Moving subject description to the front improved scores by roughly 25%. Context words are instructions.

What This Actually Gives You

There's a practical argument for documenting failures: it stops you from running the same experiment twice. The anchor and the bell failed across eight and twelve attempts respectively. That data lives in the log. The next time either object comes up as a candidate, I know exactly what happened and why, without rebuilding the test from scratch.

But there's a more useful thing failure documentation gives you: the ability to distinguish between a concept that doesn't work and a concept you haven't figured out how to prompt yet.

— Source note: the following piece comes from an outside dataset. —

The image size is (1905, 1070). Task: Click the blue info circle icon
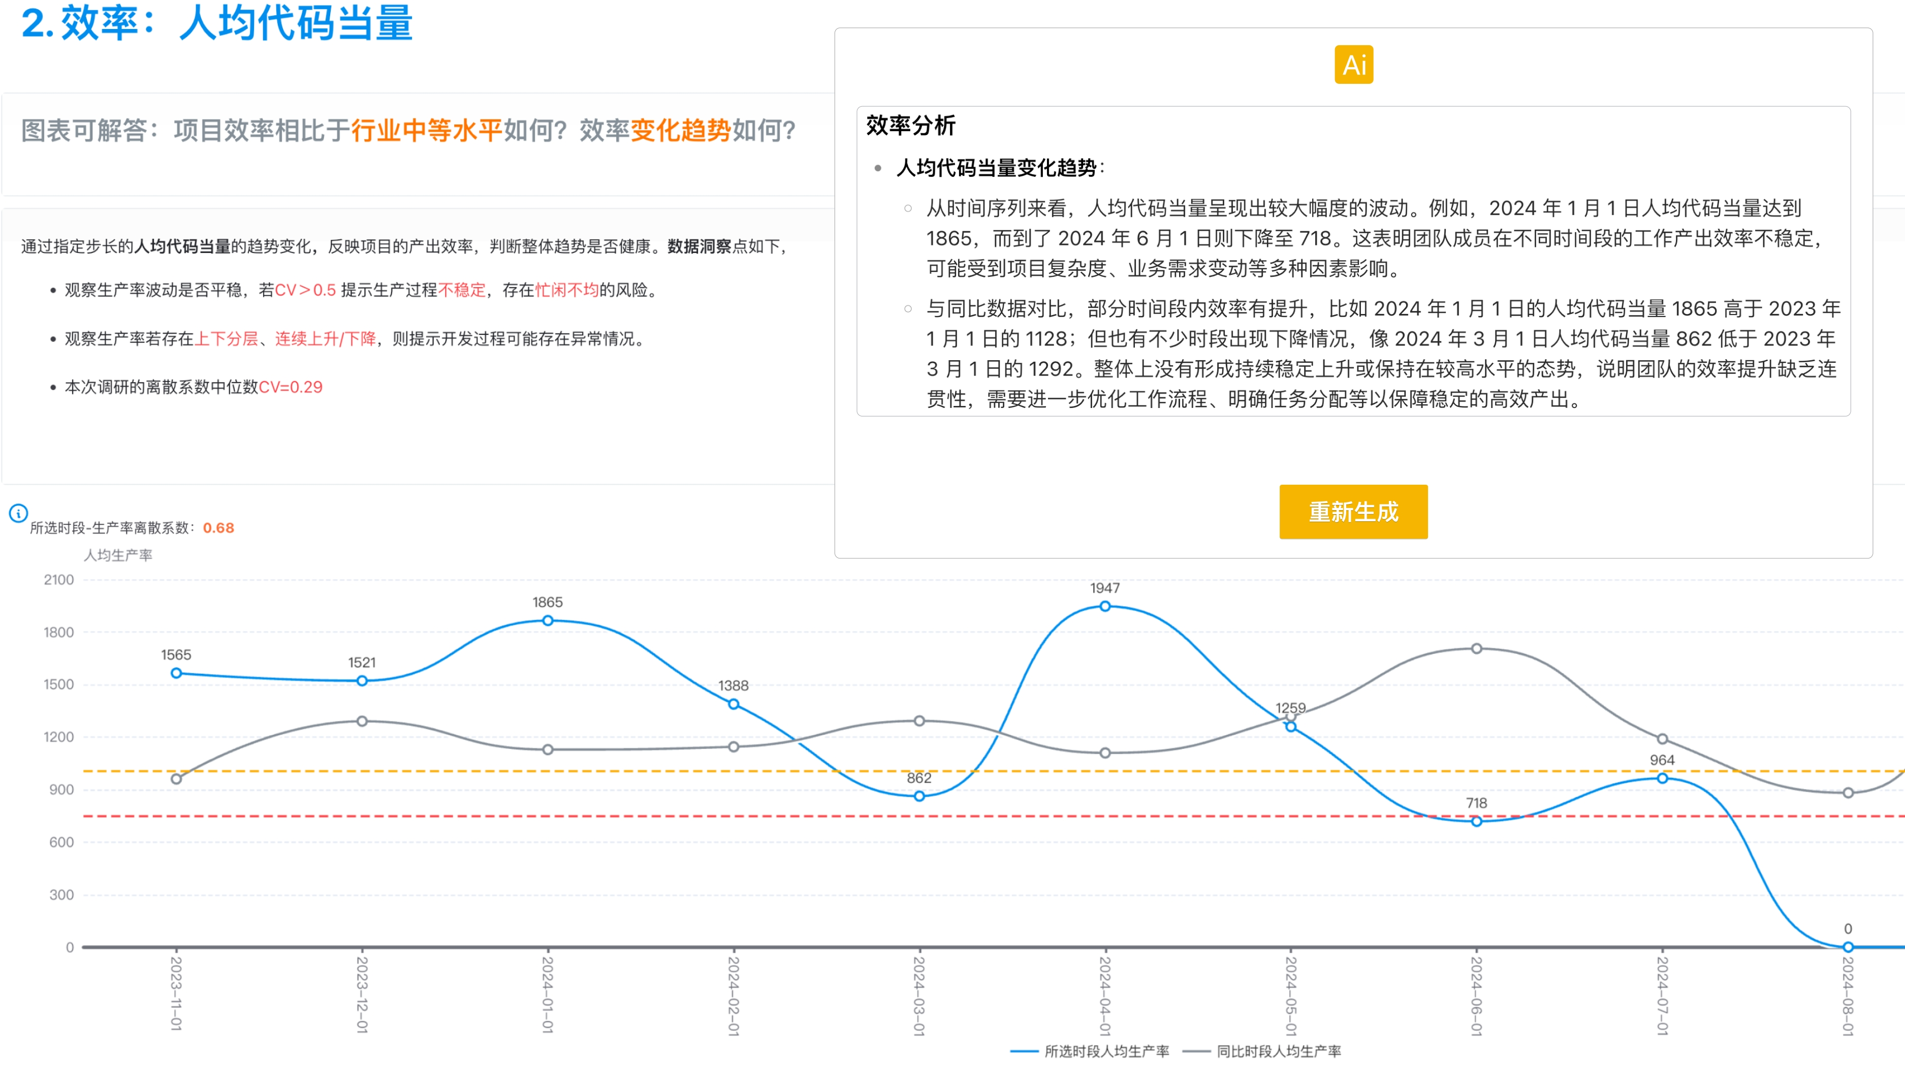18,513
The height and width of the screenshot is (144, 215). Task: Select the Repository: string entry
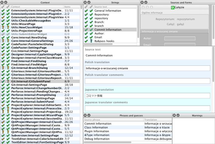[x=102, y=15]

The eldritch session felt like a failure at the time. "This theme doesn't translate to Firefly" would have been a reasonable conclusion. But the scored data pointed somewhere more specific: the failure was in the language, not the concept. Surreal biology absolutely translates to Firefly. It just requires species-level specificity instead of literary mood words. That distinction only becomes visible when you've documented what didn't work and why.

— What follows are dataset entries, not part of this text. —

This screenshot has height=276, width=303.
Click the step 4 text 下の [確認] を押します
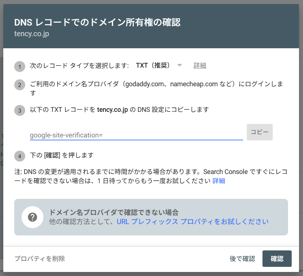(x=62, y=155)
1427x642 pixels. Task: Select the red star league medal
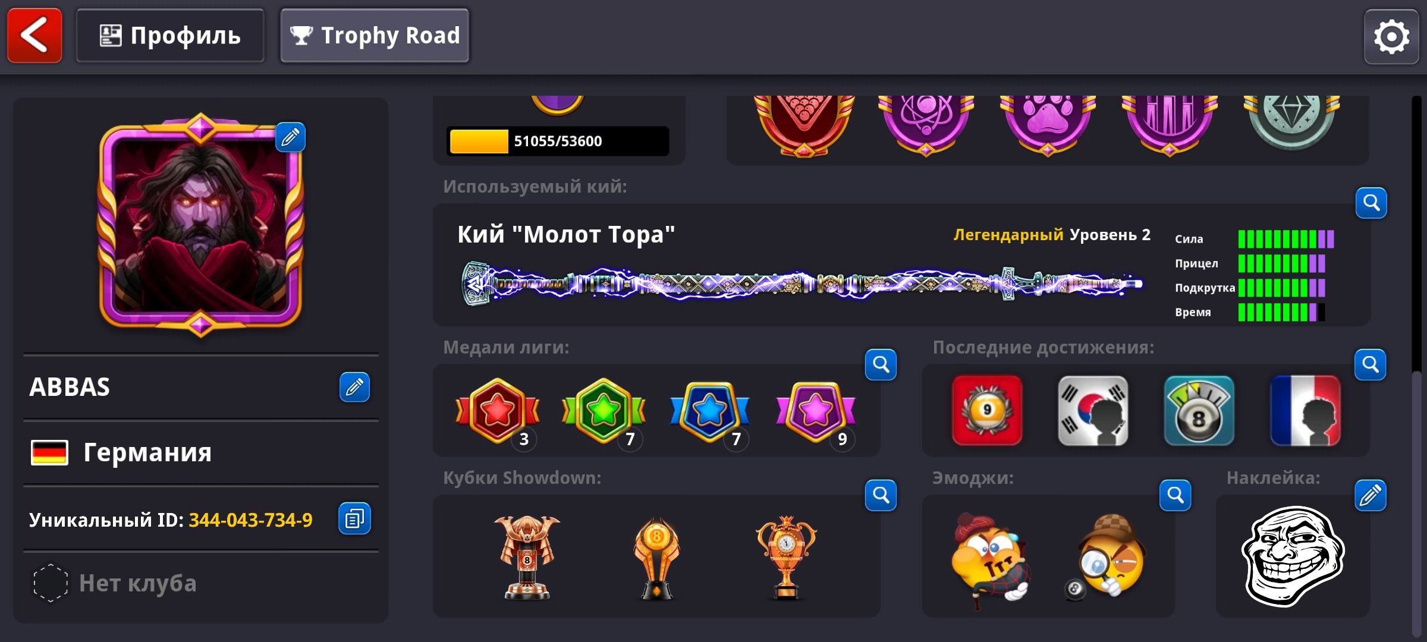498,411
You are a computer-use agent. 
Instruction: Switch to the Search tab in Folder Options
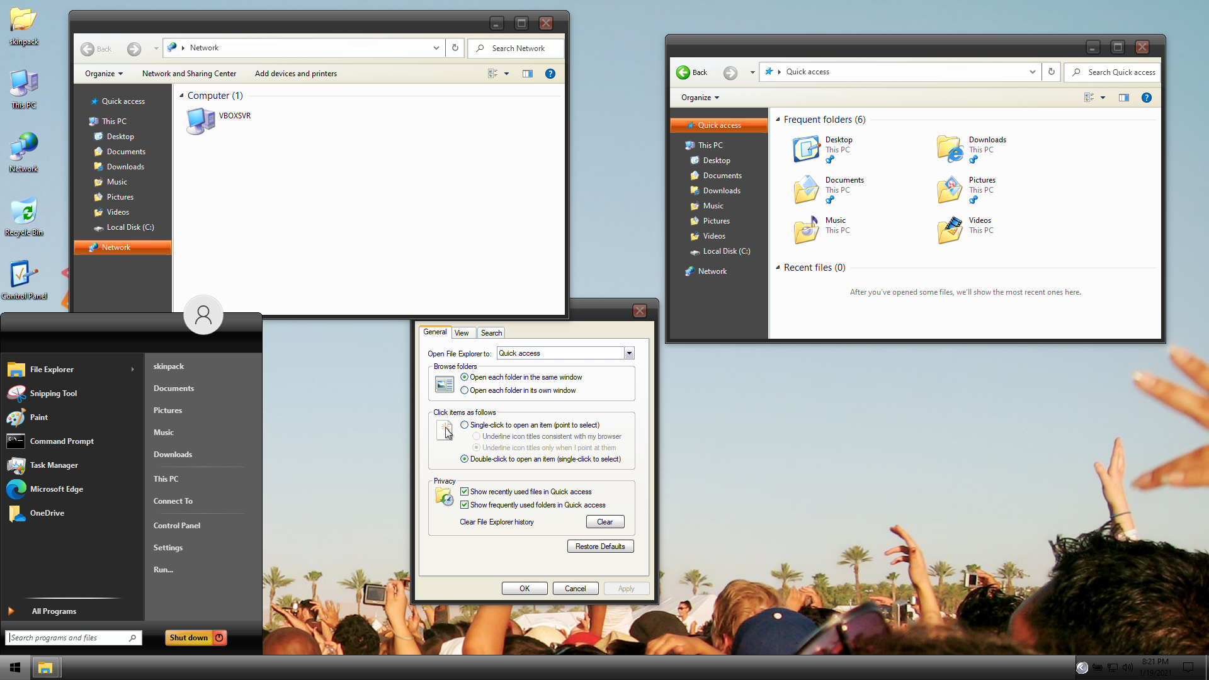491,333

Most of the patterns I've identified as proven (the gradient hierarchy, the construction language requirement, the functional truth test, the material-function contradiction principle) started as documented failures that didn't match my hypotheses. The failure told me where to look next. The score told me whether I found it.

All testing conducted in Adobe Firefly using models including Firefly Image 5, Nano Banana Pro, and Nano Banana 2. Scored using a weighted five-dimension rubric: Visual Quality (30%), Prompt Alignment (25%), Consistency (15%), Uniqueness (15%), X Engagement Potential (15%). Minimum four generations per variation before drawing conclusions.